Collected data
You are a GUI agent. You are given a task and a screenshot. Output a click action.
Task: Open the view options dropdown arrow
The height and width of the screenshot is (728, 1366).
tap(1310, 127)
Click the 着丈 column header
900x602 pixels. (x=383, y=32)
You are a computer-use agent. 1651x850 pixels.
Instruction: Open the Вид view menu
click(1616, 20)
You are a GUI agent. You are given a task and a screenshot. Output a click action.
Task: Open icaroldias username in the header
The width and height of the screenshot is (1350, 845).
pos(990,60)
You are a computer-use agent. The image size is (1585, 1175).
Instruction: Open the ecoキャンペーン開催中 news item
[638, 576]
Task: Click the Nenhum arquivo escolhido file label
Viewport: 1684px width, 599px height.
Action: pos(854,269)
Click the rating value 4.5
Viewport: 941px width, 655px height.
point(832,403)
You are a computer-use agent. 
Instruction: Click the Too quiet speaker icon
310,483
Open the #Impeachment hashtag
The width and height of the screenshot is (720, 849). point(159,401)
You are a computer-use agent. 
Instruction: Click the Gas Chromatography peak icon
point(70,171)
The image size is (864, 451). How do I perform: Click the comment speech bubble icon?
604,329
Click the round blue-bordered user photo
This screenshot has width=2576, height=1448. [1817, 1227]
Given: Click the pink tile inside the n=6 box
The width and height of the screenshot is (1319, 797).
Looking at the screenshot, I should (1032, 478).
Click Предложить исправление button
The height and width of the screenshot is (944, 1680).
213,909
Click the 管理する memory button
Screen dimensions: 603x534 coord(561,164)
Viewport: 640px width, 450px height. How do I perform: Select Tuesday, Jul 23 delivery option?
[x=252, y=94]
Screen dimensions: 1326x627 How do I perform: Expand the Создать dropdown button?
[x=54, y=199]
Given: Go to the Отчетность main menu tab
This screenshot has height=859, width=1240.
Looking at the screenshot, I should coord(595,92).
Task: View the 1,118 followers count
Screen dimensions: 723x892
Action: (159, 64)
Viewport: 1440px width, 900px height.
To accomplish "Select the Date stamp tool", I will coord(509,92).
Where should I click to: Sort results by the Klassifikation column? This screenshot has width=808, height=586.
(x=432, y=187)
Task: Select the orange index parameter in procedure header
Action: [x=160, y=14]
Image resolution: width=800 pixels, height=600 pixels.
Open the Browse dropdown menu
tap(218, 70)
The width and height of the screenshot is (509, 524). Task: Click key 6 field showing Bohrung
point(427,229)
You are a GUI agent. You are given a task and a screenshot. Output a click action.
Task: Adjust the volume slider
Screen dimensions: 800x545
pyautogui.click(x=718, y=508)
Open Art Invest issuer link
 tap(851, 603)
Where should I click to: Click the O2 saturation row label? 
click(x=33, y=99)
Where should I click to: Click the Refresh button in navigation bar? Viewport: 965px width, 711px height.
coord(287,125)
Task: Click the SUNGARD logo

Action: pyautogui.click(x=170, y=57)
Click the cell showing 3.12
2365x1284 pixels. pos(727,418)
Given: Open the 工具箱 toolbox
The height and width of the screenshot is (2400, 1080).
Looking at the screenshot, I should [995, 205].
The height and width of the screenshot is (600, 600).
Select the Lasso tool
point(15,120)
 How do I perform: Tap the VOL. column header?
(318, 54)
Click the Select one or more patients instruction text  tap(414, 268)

• **EXERCISE DESCRIPTION**
Every record above needs to be returned in full, exactly.

• **TASK OUTPUT**
You are a GUI agent. You are given a task and a screenshot. Output a click action.
Task: Open the view options dropdown arrow
The height and width of the screenshot is (728, 1366).
tap(1310, 127)
Click the 着丈 column header
900x602 pixels. (x=383, y=32)
You are a computer-use agent. 1651x850 pixels.
Instruction: Open the Вид view menu
click(1616, 20)
You are a GUI agent. You are given a task and a screenshot. Output a click action.
Task: Open icaroldias username in the header
The width and height of the screenshot is (1350, 845).
pos(990,60)
You are a computer-use agent. The image size is (1585, 1175).
Instruction: Open the ecoキャンペーン開催中 news item
[638, 576]
Task: Click the Nenhum arquivo escolhido file label
Viewport: 1684px width, 599px height.
Action: pos(854,269)
Click the rating value 4.5
Viewport: 941px width, 655px height.
point(832,403)
You are a computer-use agent. 
Instruction: Click the Too quiet speaker icon
310,483
Open the #Impeachment hashtag
The width and height of the screenshot is (720, 849). point(159,401)
You are a computer-use agent. 
Instruction: Click the Gas Chromatography peak icon
point(70,171)
The image size is (864, 451). How do I perform: Click the comment speech bubble icon?
604,329
Click the round blue-bordered user photo
This screenshot has width=2576, height=1448. [1817, 1227]
Given: Click the pink tile inside the n=6 box
The width and height of the screenshot is (1319, 797).
Looking at the screenshot, I should (1032, 478).
Click Предложить исправление button
The height and width of the screenshot is (944, 1680).
213,909
Click the 管理する memory button
Screen dimensions: 603x534 coord(561,164)
Viewport: 640px width, 450px height. How do I perform: Select Tuesday, Jul 23 delivery option?
[x=252, y=94]
Screen dimensions: 1326x627 How do I perform: Expand the Создать dropdown button?
[x=54, y=199]
Given: Go to the Отчетность main menu tab
This screenshot has height=859, width=1240.
Looking at the screenshot, I should coord(595,92).
Task: View the 1,118 followers count
Screen dimensions: 723x892
Action: (159, 64)
Viewport: 1440px width, 900px height.
To accomplish "Select the Date stamp tool", I will coord(509,92).
Where should I click to: Sort results by the Klassifikation column? This screenshot has width=808, height=586.
(x=432, y=187)
Task: Select the orange index parameter in procedure header
Action: [x=160, y=14]
Image resolution: width=800 pixels, height=600 pixels.
Open the Browse dropdown menu
tap(218, 70)
The width and height of the screenshot is (509, 524). Task: Click key 6 field showing Bohrung
point(427,229)
You are a GUI agent. You are given a task and a screenshot. Output a click action.
Task: Adjust the volume slider
Screen dimensions: 800x545
pyautogui.click(x=718, y=508)
Open Art Invest issuer link
 tap(851, 603)
Where should I click to: Click the O2 saturation row label? 
click(x=33, y=99)
Where should I click to: Click the Refresh button in navigation bar? Viewport: 965px width, 711px height.
coord(287,125)
Task: Click the SUNGARD logo

Action: pyautogui.click(x=170, y=57)
Click the cell showing 3.12
2365x1284 pixels. pos(727,418)
Given: Open the 工具箱 toolbox
The height and width of the screenshot is (2400, 1080).
Looking at the screenshot, I should [995, 205].
The height and width of the screenshot is (600, 600).
Select the Lasso tool
point(15,120)
 How do I perform: Tap the VOL. column header?
(318, 54)
Click the Select one or more patients instruction text  tap(414, 268)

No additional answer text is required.